Windows is weird.
These are the rules related to commands passed to the shell via cmd /C, which I believe how perl passes the command to the operating system.
M:\>help cmd
Starts a new instance of the Windows 2000 command interpreter
CMD [/A | /U] [/Q] [/D] [/E:ON | /E:OFF] [/F:ON | /F:OFF] [/V:ON | /V:
+OFF]
[[/S] [/C | /K] string]
/C Carries out the command specified by string and then terminate
+s
/K Carries out the command specified by string but remains
/S Modifies the treatment of string after /C or /K (see below)
/Q Turns echo off
... deleted lines...
If /C or /K is specified, then the remainder of the command line after
the switch is processed as a command line, where the following logic i
+s
used to process quote (") characters:
1. If all of the following conditions are met, then quote charact
+ers
on the command line are preserved:
- no /S switch
- exactly two quote characters
- no special characters between the two quote characters,
where special is one of: &<>()@^|
- there are one or more whitespace characters between the
the two quote characters
- the string between the two quote characters is the name
of an executable file.
2. Otherwise, old behavior is to see if the first character is
a quote character and if so, strip the leading character and
remove the last quote character on the command line, preservin
+g
any text after the last quote character.
I'm not quite sure why your original code worked
print STDERR "my echo.pl"
because it does not work for me. Possibly different flavours of Windows.
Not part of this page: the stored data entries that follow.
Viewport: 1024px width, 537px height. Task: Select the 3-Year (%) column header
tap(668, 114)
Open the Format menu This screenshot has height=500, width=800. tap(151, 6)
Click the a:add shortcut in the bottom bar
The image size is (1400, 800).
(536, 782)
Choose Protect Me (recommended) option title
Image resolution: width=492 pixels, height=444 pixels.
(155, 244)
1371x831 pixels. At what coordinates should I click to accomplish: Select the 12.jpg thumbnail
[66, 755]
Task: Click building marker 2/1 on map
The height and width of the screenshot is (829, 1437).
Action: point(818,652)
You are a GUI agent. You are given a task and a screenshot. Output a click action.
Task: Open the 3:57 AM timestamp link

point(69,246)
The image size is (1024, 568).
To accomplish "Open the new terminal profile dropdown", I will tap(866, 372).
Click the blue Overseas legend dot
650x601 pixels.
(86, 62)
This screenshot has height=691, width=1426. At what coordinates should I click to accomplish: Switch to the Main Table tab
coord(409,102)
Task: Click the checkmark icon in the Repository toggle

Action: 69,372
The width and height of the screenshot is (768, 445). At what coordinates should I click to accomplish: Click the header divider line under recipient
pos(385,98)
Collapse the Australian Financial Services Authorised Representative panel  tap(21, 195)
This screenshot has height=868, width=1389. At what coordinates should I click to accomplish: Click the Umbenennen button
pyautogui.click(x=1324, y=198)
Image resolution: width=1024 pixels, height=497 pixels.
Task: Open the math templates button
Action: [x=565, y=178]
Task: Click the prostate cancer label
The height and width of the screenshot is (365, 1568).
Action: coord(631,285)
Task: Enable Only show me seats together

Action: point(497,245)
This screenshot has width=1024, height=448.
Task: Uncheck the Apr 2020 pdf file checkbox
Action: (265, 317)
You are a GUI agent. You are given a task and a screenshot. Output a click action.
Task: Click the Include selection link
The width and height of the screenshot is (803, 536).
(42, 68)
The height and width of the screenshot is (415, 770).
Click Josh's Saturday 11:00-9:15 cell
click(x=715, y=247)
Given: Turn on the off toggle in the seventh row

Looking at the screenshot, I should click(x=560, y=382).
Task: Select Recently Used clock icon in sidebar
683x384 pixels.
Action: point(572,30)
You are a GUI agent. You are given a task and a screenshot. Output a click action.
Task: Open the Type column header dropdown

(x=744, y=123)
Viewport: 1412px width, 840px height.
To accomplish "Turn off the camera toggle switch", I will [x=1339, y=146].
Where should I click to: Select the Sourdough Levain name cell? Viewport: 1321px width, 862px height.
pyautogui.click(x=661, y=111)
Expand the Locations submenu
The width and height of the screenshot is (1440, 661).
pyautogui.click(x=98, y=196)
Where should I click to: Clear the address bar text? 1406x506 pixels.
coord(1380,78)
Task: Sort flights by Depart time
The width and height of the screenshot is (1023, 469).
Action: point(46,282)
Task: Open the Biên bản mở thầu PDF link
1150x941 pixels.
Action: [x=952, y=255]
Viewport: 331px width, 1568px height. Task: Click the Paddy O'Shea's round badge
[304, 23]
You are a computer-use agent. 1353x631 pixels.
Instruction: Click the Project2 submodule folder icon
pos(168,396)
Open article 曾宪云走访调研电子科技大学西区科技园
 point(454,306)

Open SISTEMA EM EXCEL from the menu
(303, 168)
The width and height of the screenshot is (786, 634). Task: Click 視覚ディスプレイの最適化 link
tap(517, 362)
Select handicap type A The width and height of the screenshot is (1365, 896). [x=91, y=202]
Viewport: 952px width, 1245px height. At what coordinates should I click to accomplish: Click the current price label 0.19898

Anyways, my echo.pl is not an executable file, it is just that the file extension is associated with an executable.
try.pl
eval {print `my echo.pl`};
eval {print `"my echo.pl"`;};
eval {print `perl "my echo.pl"`};
eval {print `perl "my echo (v1).pl"`};
my echo.pl and my echo (v1).pl:
print "hello sandy\n";
Results "try.pl"
M:\>try.pl
Can't open perl script "M:\my": No such file or directory
Can't open perl script "M:\my": No such file or directory
hello sandy
hello sandy
Conclusion: Do not rely on Windows to resolve the file extionsions to determine the 'real' executable, but use the proper name (perl in this case). Quote the filename.
Hope that helps.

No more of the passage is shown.